■ **WHAT THIS TASK INVOLVES**
Copy the records verbatim, starting with the line that contains "This screenshot has" and continuing through the line that contains "[x=1401, y=10]", with both lines included. Omit the pictures from your answer.

■ **GIVEN RECORDS**

☆ ☆ ☆ ☆

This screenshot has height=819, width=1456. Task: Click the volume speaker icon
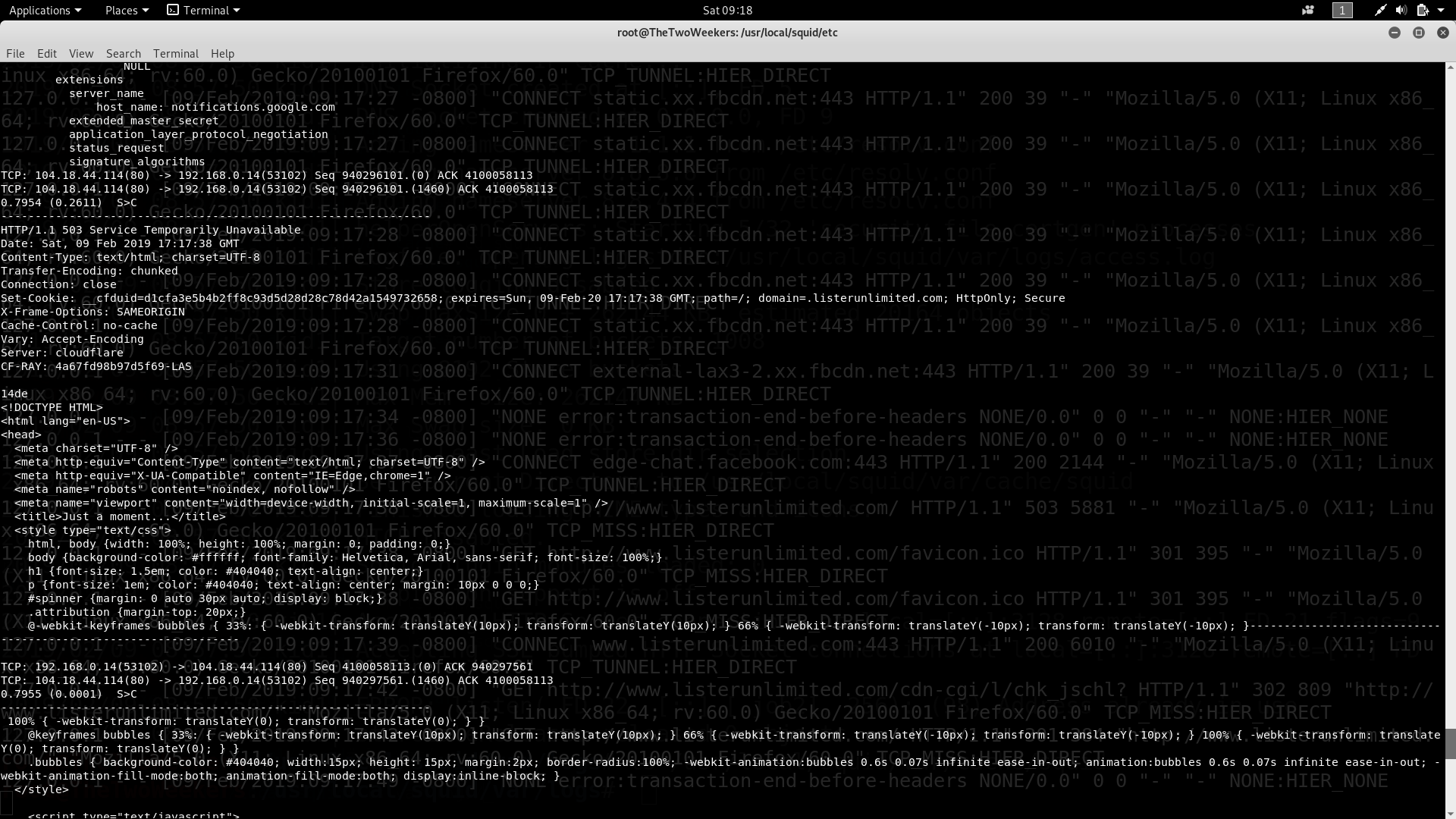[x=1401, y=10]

☆ ☆ ☆ ☆

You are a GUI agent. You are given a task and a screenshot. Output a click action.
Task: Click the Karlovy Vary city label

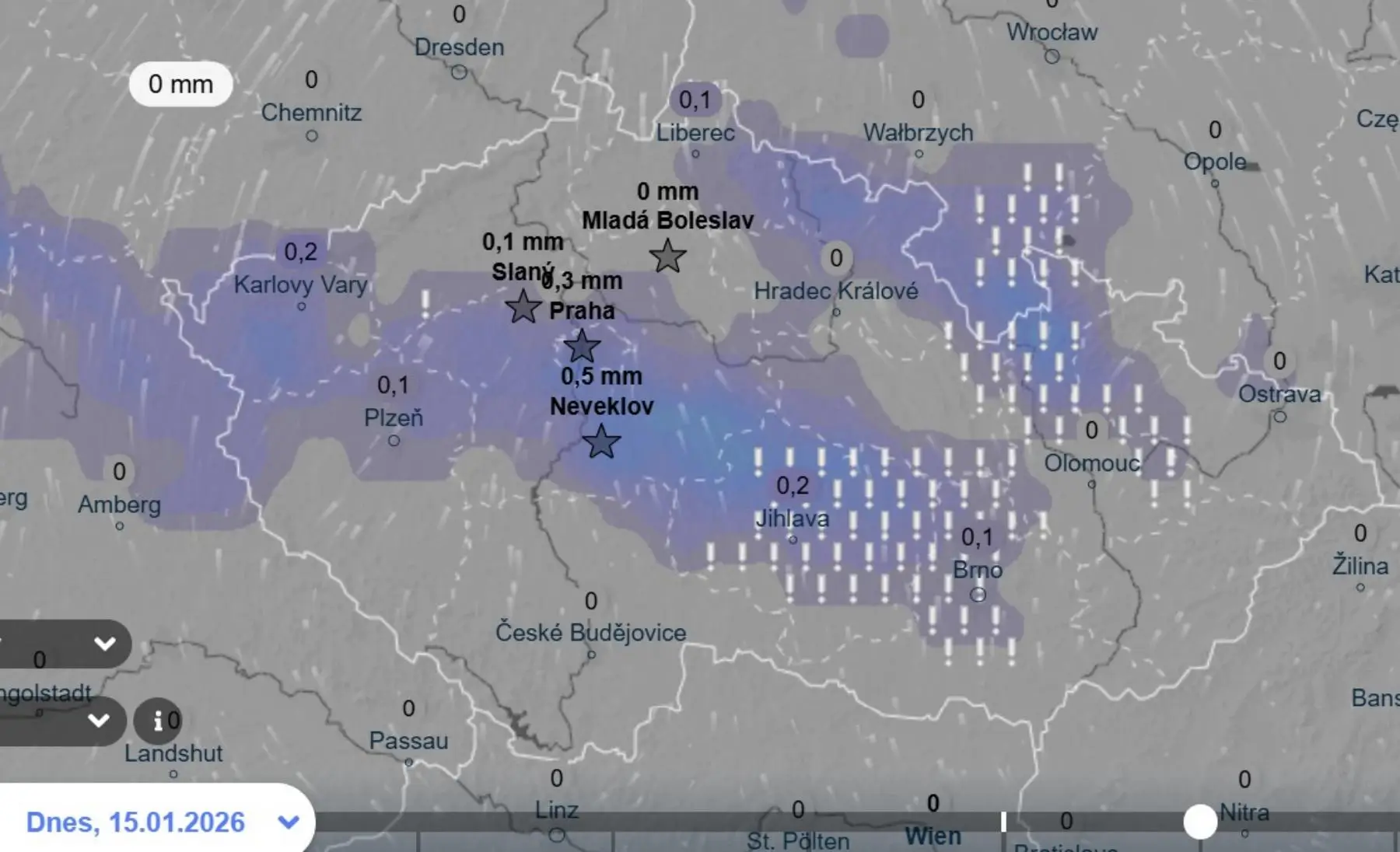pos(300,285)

☆ ☆ ☆ ☆

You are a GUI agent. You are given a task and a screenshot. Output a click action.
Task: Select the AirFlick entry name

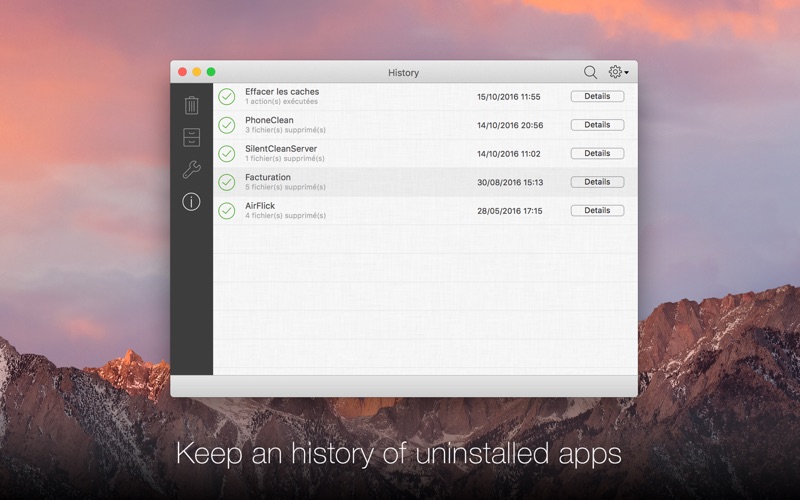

☆ ☆ ☆ ☆

■ **TASK RESULT**
This screenshot has height=819, width=1456. Task: Click the volume speaker icon
[x=1401, y=10]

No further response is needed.